Bölüm 13: "Kayıp"

44 12 1
                                    

#BANKS- Beggin For Thread

*

Bir, iki, üç...

"Nefes al güzelim, nefes al!" 

On bir, on iki, on üç...

"Haydi güzelim!"

On sekiz, on dokuz, yirmi...

"Nefes al."

Yirmi dört, yirmi beş, yirmi altı...

"Haydi güzelim nefes al."

Başka birinin soluğu, dudaklarından ciğerlerine hayat buluyor.

"Lanet olsun!"

Ve tekrar:
Bir, iki, üç...
Küçük, titrek bir nefes.
Öksürükler...
Morarmış dudakların arasından sular akıyor, göz kapaklarının ardından, kirpiklerin arasından birkaç damla yaş süzülüyor.
Öksürükler şiddetlendi, göz kapakları açıl yaşlar arttı.

Titreyen, bembeyaz eller boğazına gitti. Islak kumların üzerinde zar zor doğruldu her öksürükle sarsılan beden.

Delicesine öksürdü, yuttuğu suları çıkaran genç kadın.

Kızarmış gözler odağına aldığı kişiyi tanıyınca, kulakları sağır eden bir çığlık koptu.

Açelya'dan

Bu hisler tanıdık, tenimin altındaki zırhı bu hislerle ördüm ben. Zira acı, demirden bile kuvvetlidir.

Yaralarımın derin olmaması bu yüzdendir, fazla derine inemez darbeleriniz. Tüm benliğimi yıksanız da paramparça olmuş varlığımın en küçük zerresinden, en güçlü halimle tekrar doğarım.

Yok olup gitse de içimdeki sevgi, yerini her zaman doldururum. Zayıflıklarım en büyük silahım olur.

Şimdi bu anlardan biri ve aynı zamanda bu an seçim anı. Ya boşluklarımı nefretle doldururum ya da...

Aslında bu olayda bir ya da yok, çünkü seçimim belli. Kalbimdeki tüm oyukları nefretle doldurdum bile.

 

Hızla öne atılıp uzun parmaklarını adamın boynuna sararken aklında sadece tek bir kelime var. Saldır...

Bu bir emir, bu bir istek, bir yakarış...

Kadın korkuyor, saldırıyor

Adam korkuyor, anlamaya çalışıyor

 

Yüzü morarmaya başlarken onu tüm gücümle geri ittim. Kafası kumların arasındaki taşa denk geldiğinde acıyla inledi Eymen. Saçlarından yakalayıp başını tekrar taşa vurdum, tekrar, tekrar. Gözleri kapanana, sarı kum taneleri kana bulanana kadar tekrar, tekrar.

Bayılınca saçlarını bıraktım, üzerinde silah var mı diye kontrol ederken cebindeki sertliği hissettim. İki parmağımı şortun cebine sokup cüzdanını çıkardım. Aceleyle sıkıştırılmış bir kart bacağıma düştü, ehliyetin sahibinin adı: Sarp Alyan'dı. 

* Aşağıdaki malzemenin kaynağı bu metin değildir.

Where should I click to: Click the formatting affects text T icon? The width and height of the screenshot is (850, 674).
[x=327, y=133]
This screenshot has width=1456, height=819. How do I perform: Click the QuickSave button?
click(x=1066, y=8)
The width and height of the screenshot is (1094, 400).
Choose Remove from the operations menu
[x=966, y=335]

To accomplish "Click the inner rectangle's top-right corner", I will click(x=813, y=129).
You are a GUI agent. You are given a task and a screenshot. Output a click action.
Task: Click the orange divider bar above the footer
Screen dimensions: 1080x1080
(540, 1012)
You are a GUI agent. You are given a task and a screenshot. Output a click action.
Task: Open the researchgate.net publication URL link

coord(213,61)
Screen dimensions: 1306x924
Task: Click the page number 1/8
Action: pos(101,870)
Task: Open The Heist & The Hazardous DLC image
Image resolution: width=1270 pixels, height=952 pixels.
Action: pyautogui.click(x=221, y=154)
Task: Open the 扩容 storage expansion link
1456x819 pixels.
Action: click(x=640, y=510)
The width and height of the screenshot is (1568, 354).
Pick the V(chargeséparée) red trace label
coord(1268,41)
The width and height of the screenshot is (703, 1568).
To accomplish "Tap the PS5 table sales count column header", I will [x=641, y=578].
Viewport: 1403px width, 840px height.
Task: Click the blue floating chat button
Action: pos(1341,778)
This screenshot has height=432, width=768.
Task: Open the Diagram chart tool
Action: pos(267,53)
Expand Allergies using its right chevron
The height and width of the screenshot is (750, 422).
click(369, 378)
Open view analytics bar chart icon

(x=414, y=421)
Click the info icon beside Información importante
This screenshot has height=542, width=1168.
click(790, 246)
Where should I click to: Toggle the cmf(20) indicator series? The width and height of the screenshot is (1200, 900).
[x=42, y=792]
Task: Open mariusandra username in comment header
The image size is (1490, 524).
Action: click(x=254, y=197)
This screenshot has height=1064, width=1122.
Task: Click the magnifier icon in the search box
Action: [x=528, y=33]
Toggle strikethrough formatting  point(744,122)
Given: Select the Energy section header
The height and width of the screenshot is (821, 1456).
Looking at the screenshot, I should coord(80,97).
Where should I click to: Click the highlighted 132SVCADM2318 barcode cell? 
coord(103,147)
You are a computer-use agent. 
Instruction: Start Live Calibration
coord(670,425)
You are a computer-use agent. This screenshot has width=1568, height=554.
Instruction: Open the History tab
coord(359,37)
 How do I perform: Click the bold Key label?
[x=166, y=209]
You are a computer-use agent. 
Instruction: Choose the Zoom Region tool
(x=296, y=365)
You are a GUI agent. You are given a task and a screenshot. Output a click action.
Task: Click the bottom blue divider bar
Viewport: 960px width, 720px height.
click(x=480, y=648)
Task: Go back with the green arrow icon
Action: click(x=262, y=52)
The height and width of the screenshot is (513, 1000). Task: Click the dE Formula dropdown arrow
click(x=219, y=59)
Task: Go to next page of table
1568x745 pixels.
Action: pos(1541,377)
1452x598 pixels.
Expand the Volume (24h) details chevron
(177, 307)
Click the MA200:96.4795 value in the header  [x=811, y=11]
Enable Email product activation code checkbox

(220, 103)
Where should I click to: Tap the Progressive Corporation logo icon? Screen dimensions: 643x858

Soyadı Alyan olan birini daha tanıyordum, Eymen Alyan.  Şimdi buradan çekip gitmeli miyim? Gitmedim. 

Adının Sarp olduğunu öğrendiğim adamın yüzüne birkaç tokat attım. Beşinci tokat sol yanağına çarptıktan sonra gözleri açıldı. Göz bebekleri büyümüş, neredeyse kahverengi irislerinin tamamını kaplamıştı.